- _Problem description_
From the records below, copy the lines that include "will".
=== Begin Enclosure ===
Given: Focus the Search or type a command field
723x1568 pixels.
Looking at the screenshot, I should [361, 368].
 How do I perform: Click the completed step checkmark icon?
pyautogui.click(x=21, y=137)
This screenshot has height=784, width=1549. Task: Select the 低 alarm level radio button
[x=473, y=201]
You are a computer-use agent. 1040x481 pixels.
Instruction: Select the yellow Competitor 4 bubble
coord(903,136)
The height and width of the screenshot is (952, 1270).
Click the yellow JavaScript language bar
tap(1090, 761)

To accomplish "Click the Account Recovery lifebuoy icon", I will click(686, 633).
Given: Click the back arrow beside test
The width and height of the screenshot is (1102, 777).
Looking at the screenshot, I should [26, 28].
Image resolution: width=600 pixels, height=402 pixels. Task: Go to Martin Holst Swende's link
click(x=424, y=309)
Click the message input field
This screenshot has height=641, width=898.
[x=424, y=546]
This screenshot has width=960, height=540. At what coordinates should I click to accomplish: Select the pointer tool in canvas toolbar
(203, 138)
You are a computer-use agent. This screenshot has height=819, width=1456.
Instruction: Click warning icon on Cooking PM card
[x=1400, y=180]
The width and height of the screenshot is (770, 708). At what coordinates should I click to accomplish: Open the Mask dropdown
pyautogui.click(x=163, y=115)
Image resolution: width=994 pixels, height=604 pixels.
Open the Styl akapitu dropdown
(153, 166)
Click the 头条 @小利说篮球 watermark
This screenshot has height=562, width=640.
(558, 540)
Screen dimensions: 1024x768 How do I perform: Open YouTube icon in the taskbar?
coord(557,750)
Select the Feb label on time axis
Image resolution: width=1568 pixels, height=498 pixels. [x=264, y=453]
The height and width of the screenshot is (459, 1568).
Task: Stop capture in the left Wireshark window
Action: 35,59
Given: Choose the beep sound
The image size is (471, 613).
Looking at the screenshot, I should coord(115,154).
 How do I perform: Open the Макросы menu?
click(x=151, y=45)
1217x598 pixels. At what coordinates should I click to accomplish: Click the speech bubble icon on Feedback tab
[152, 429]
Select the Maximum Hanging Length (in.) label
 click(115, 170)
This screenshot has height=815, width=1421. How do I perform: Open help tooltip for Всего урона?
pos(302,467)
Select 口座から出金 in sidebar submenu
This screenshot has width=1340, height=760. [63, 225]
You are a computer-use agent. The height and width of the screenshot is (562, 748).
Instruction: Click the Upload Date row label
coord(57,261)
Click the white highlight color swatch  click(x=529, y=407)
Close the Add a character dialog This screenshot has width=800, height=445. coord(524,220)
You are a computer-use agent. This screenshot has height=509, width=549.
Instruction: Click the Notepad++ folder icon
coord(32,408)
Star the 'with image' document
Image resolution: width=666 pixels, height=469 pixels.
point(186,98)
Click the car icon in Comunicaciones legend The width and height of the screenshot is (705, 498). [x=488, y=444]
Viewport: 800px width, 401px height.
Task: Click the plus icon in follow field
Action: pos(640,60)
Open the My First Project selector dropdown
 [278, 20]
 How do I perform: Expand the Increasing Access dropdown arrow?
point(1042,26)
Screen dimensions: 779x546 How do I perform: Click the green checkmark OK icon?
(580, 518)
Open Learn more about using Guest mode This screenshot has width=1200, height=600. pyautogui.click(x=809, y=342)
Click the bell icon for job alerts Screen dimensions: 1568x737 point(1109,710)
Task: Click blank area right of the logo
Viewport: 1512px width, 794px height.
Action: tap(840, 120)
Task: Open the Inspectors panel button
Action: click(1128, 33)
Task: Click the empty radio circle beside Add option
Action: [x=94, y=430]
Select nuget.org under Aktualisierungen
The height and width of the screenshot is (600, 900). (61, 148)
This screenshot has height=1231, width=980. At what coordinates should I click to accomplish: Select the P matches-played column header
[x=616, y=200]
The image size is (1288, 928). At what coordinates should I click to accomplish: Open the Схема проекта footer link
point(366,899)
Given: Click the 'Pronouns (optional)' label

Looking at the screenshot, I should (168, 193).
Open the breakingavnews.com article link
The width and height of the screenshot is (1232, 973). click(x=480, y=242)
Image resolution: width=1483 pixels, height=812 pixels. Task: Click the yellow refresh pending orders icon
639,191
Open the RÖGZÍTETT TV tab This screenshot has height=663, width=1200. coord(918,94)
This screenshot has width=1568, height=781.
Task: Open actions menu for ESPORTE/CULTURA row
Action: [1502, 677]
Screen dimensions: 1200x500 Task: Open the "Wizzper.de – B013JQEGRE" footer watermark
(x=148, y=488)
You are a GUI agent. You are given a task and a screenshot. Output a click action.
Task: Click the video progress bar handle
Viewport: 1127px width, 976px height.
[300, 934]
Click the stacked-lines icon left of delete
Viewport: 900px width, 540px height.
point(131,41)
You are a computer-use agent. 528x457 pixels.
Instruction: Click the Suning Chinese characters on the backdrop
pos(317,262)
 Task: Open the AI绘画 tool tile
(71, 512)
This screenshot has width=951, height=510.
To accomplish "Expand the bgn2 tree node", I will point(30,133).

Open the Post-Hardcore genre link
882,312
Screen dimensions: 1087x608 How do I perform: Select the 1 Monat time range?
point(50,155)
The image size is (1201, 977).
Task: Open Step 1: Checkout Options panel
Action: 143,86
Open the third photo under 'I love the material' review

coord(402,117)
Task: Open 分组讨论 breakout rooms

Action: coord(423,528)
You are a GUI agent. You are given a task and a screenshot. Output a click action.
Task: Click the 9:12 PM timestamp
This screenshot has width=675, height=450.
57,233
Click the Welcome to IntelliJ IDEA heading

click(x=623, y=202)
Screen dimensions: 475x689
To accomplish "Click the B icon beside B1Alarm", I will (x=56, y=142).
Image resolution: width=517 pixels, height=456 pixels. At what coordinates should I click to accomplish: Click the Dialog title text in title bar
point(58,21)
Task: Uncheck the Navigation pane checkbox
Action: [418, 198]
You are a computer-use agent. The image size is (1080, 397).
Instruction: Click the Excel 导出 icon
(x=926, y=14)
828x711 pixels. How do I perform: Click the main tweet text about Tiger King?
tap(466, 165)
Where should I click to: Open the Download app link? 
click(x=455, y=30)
=== End Enclosure ===
- _Response_
To accomplish "Click the Account Recovery lifebuoy icon", I will click(686, 633).
To accomplish "Expand the bgn2 tree node", I will point(30,133).
To accomplish "Click the B icon beside B1Alarm", I will (x=56, y=142).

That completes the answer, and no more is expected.